Seit einigen Wochen ist mit dem P9 das neue Flaggschiff-Smartphone von Huawei in Deutschland erhältlich. Das Gerät verfügt über leistungsfähige Hardware, aktuelle Software und ein sehr hochwertiges Gehäuse und steht somit in direkter Konkurrenz zu Geräten wie dem Apple iPhone 6s, dem Samsung Galaxy S7 und dem LG G5. Für das P9 hat Huawei eine Vereinbarung mit Leica geschlossen, der deutsche Hersteller zeichnet sich mit verantwortlich für die rückseitige Doppel-Linsen-Kamera.
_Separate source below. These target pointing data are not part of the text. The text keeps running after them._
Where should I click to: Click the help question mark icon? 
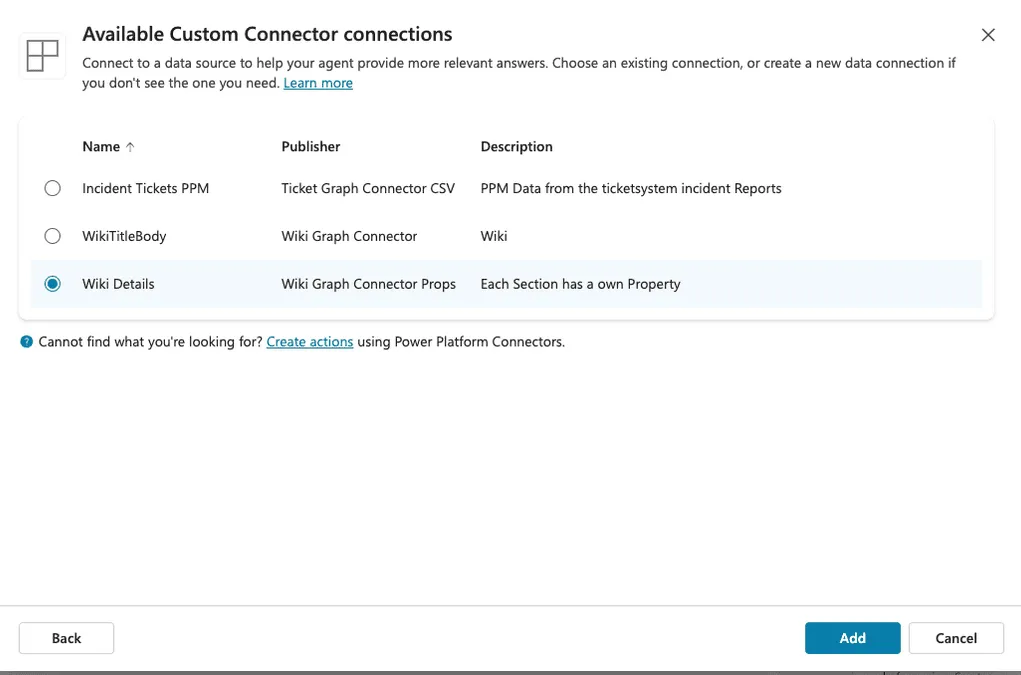[25, 341]
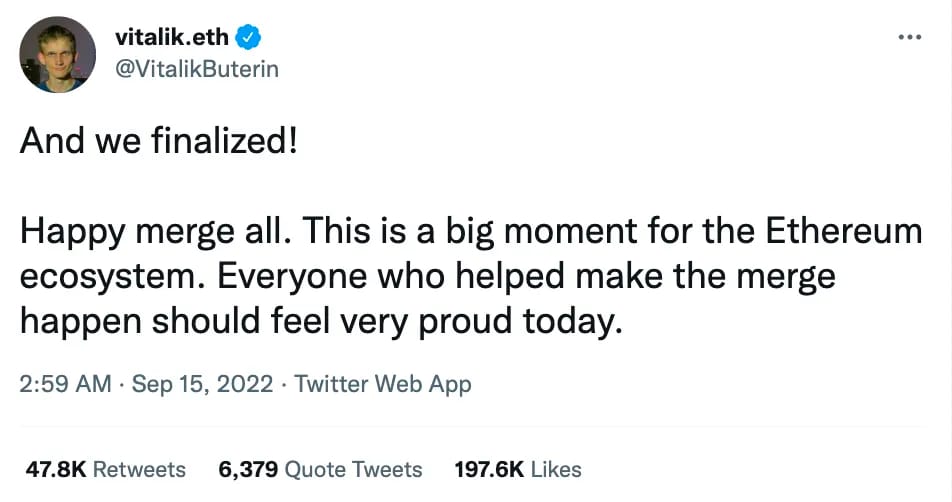Viewport: 952px width, 502px height.
Task: View the Quote Tweets list label
Action: (354, 469)
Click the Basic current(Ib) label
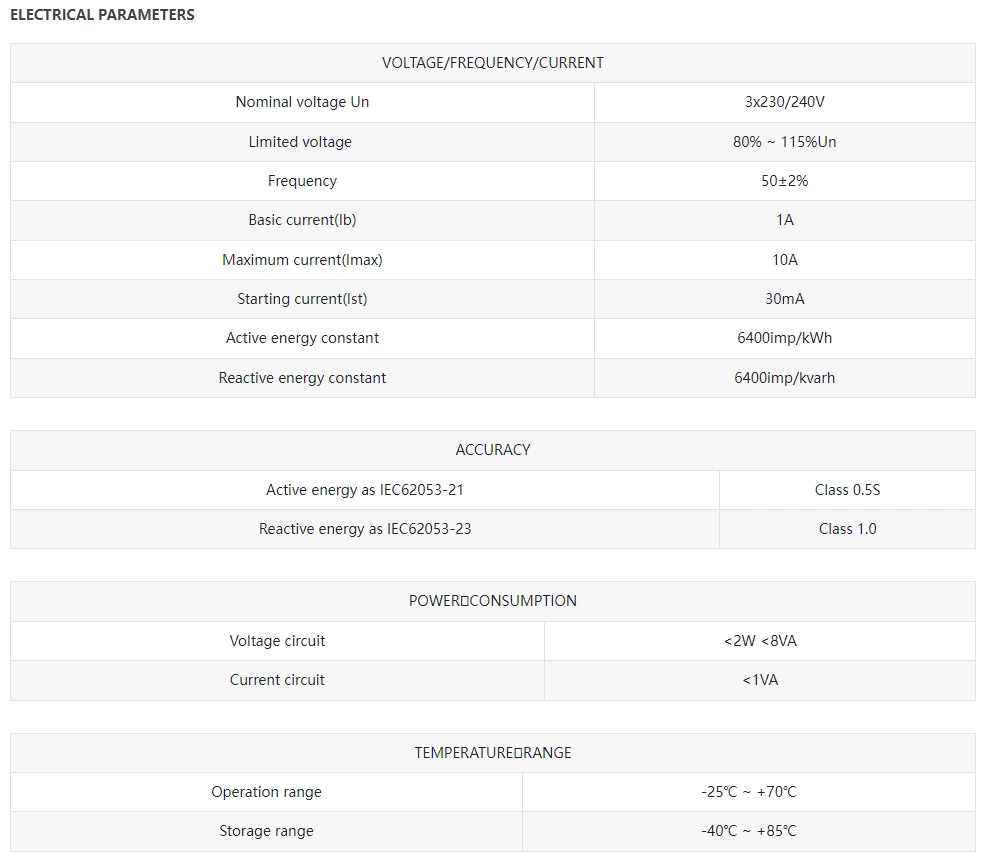Screen dimensions: 991x867 coord(302,220)
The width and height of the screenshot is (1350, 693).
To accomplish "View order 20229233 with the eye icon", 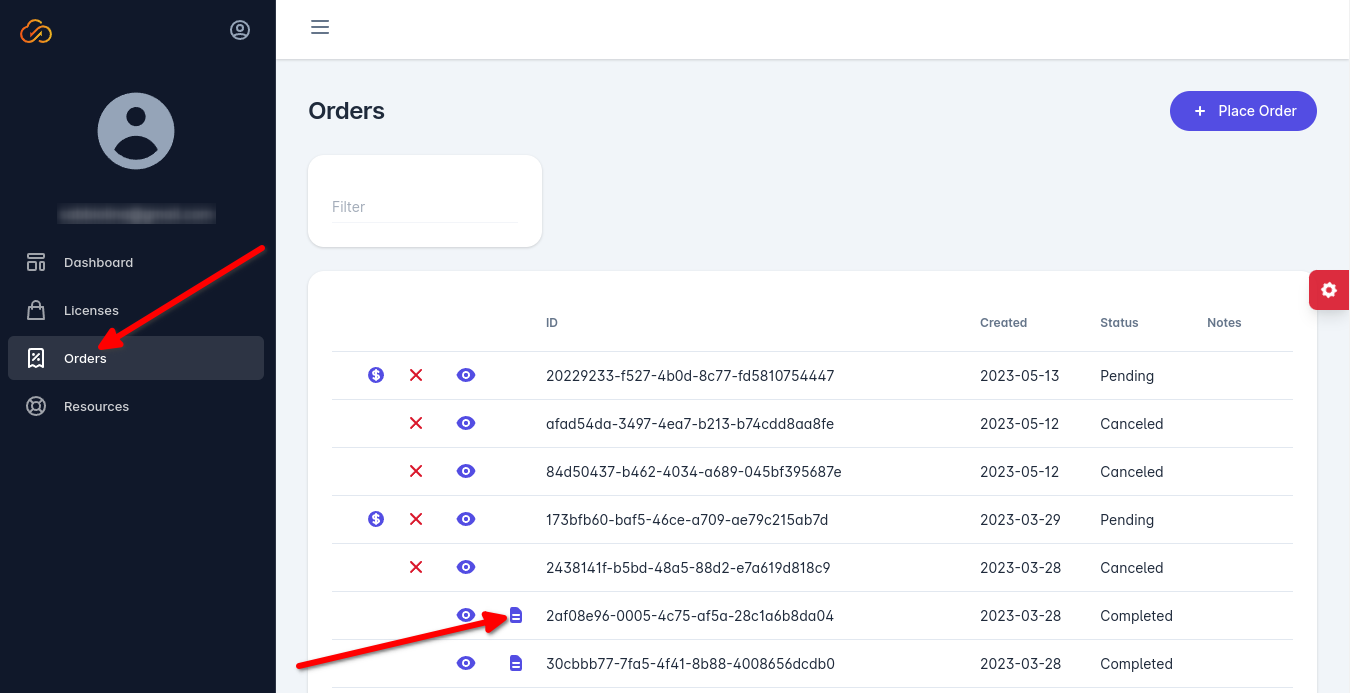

Welchen Eindruck das Huawei P9 macht und wie es sich im Vergleich zur Konkurrenz schlägt, soll dieser Testbericht zeigen.
Lieferumfang und erster Eindruck
Die Verpackung ist hochwertig und für ein Flaggschiff absolut angemessen – man kennt das Konzept eventuell schon vom Huawei Mate S oder vom Huawei Mate 8. Im Lieferumfang befindet sich neben dem Huawei P9 noch ein Daten- bzw. Lade-Kabel (USB zu USB Typ C), ein Netzteil und ein Headset. Außerdem gibt es natürlich eine Schnellstart-Anleitung, weitere Hinweise und ein kleines Metall-Tool zum öffnen des SIM-Karten Schachts.
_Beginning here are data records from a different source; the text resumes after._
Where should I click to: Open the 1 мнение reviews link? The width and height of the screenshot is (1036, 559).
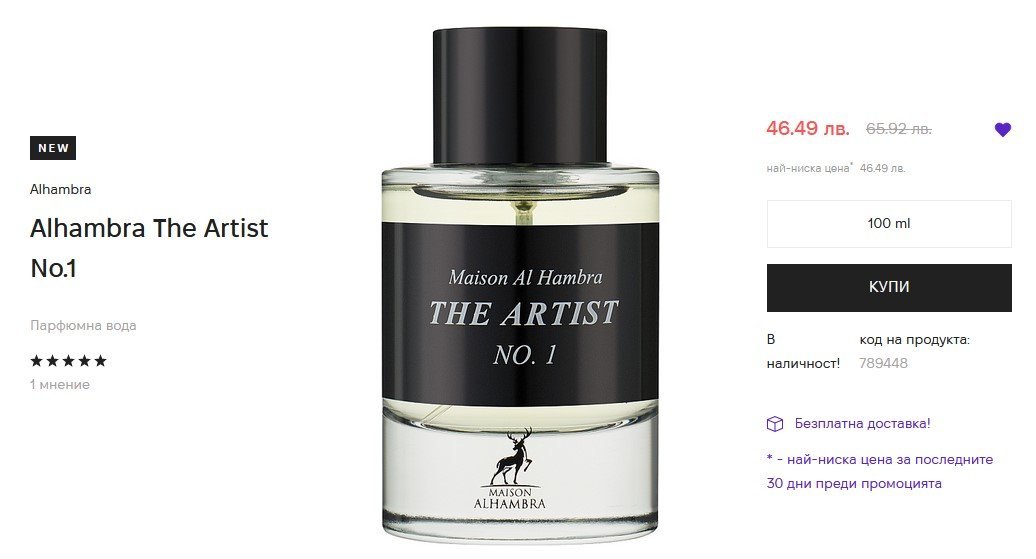[x=59, y=385]
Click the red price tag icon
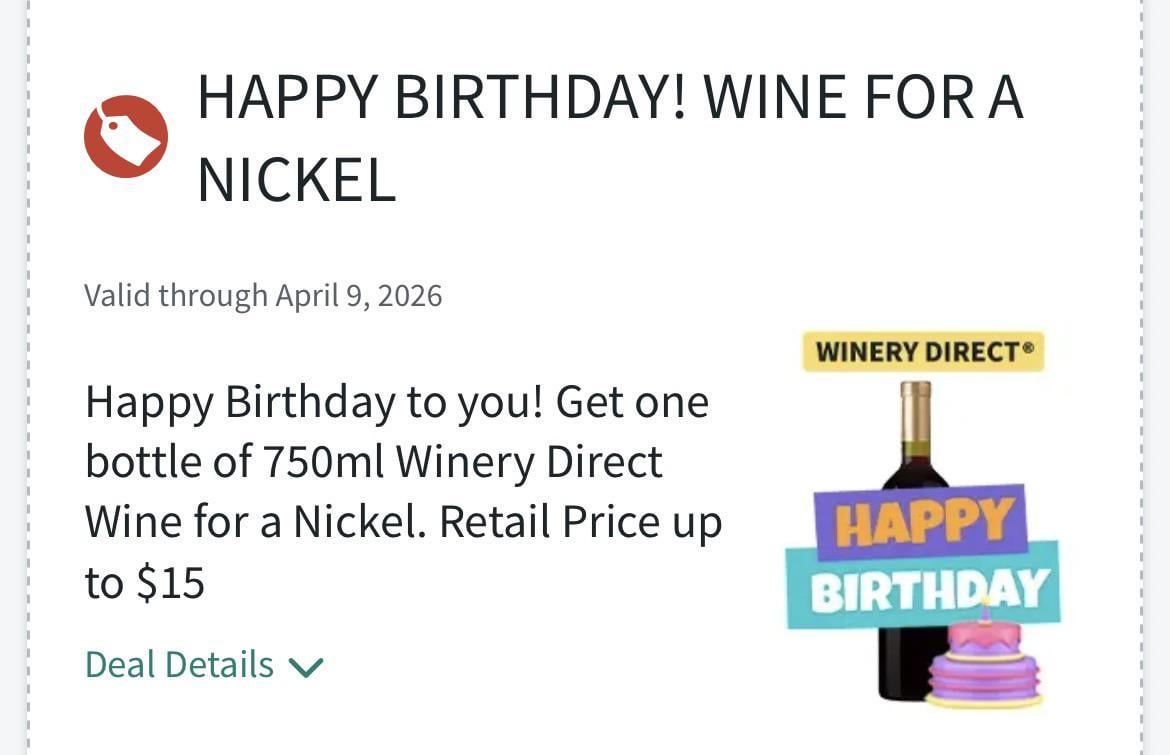Screen dimensions: 1170x755 126,137
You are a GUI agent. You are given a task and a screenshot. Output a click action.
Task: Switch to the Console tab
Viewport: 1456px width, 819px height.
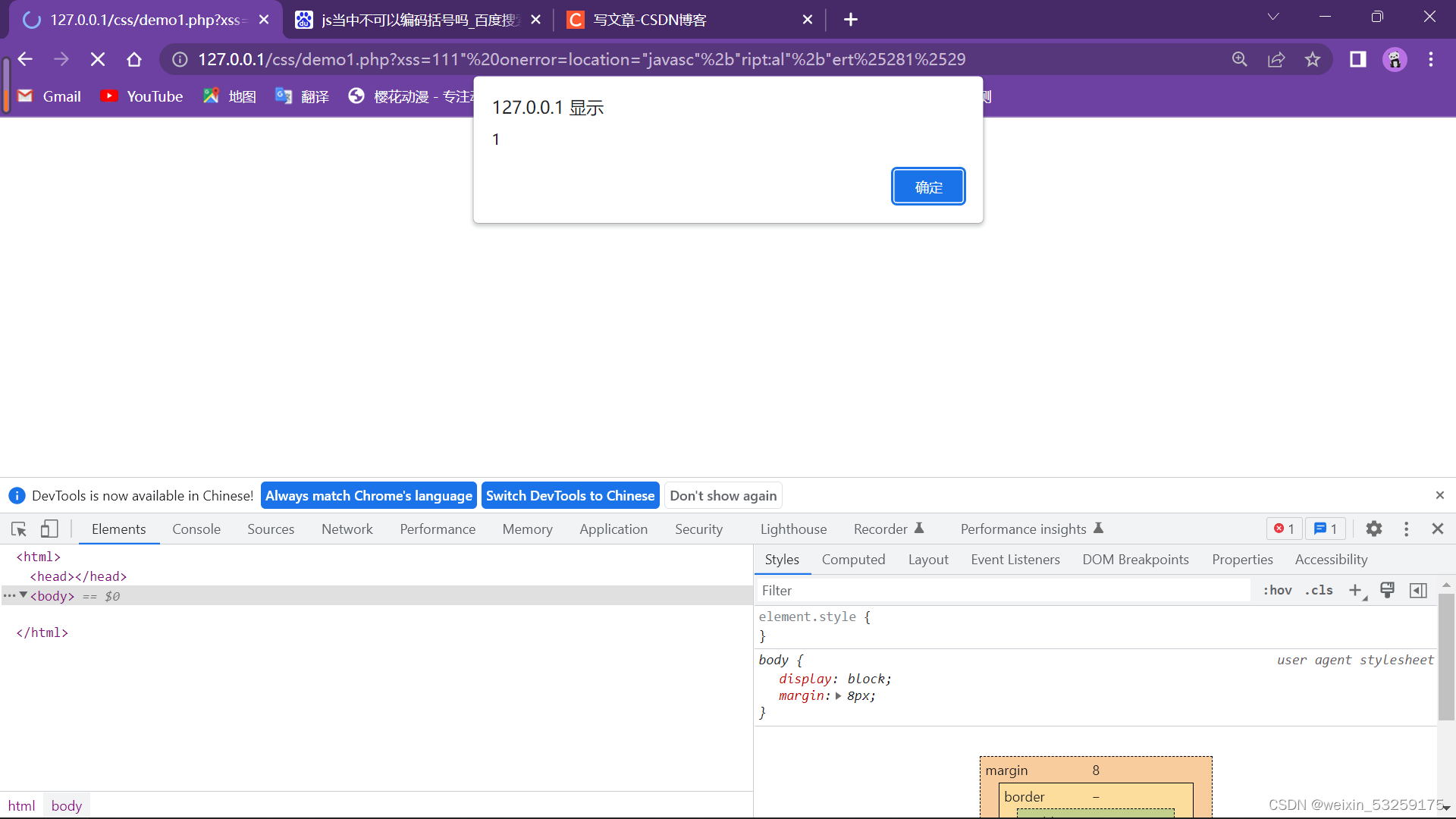point(196,529)
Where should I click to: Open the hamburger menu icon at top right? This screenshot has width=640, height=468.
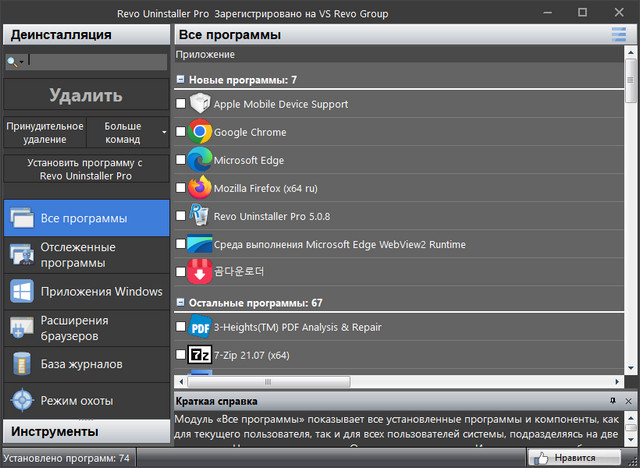coord(619,35)
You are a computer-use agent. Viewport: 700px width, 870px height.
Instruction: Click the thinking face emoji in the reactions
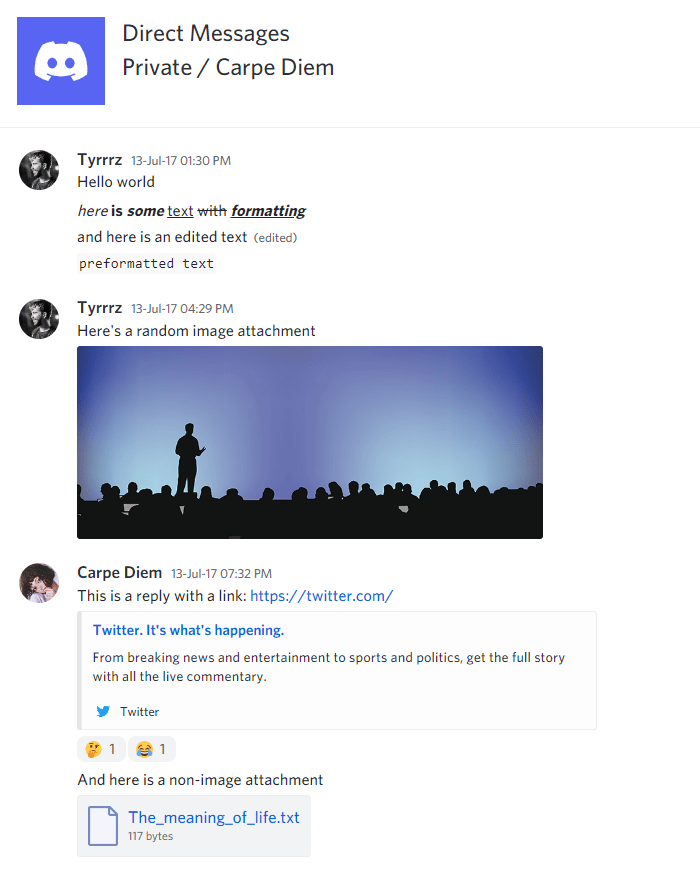click(93, 748)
Der erste Eindruck vom Huawei P9 ist sehr gut. Die Front wird vollständig von Glas bedeckt, lediglich das silberne Huawei-Logo unter dem Display fällt sofort auf. Das Glas ist zu den Seiten hin abgerundet, scharfe Kanten sucht man am ganzen Smartphone vergeblich. Die Seiten sowie die Rückseite bestehen aus Metall, die Oberfläche ist matt und fühlt sich sehr gut an. Ein unauffälliger Plastik-Streifen im unteren Bereich fungiert als Abdeckung für die Mobilfunk-Antenne. Insgesamt liegt das Gerät trotz seiner enormen Größe recht angenehm in der Hand.
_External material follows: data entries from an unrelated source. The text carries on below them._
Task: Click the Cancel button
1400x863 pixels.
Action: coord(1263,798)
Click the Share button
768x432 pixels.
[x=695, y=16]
Ich habe von Huawei das P9 in der Farbe „Titanium Grey“ als Testgerät erhalten, der Rahmen rund um das Display ist schwarz und die Rückseite grau. Als zweite Farbvariante steht „Mystic Silver“ zur Verfügung, hier ist die Front rund um das Display weiß und die Rückseite silbern. Ich persönlich finde die schwarze Version deutlich schöner, aber das muss wohl jeder für sich entscheiden.
Display und Software
Das LC-Display des Huawei P9 ist 5,2 Zoll groß und bietet eine Auflösung von 1920 x 1080 Pixeln (Full HD). Andere Hersteller bieten bei dieser Diagonale schon Quad HD Auflösungen, doch das Display des P9 hinterlässt auch so einen sehr guten Eindruck. Es ist scharf, hell und bietet eine tolle Farbdarstellung. Ein AMOLED Panel statt dem verbauten LCD wäre eventuell in Punkto Schwarzwert noch etwas besser gewesen, aber alles in allem bekommt man beim P9 ein sehr gutes Display.
Als Betriebssystem kommt beim Huawei P9 Android in Version 6.0 („Marshmallow“) zum Einsatz. Die Benutzeroberfläche weicht allerdings recht stark vom „Original-Android“ ab, denn Huawei hat – wie auch bei diversen früheren Smartphones – das sogenannte Emotion-UI vorinstalliert. Auffälligste Änderung zum Original ist sicher das Fehlen eines separaten App-Menüs („App-Drawer“), d.h. alle App-Icons sind direkt auf einem der Home-Screens zu finden. Natürlich kann man Apps aber auch in Ordnern zusammenfassen. Mir persönlich gefällt der Verzicht auf einen App-Drawer, auch sonst finde ich die EMUI Benutzeroberfläche sehr gelungen. Huawei hat viele Funktionen integriert, die andere Hersteller nicht bieten.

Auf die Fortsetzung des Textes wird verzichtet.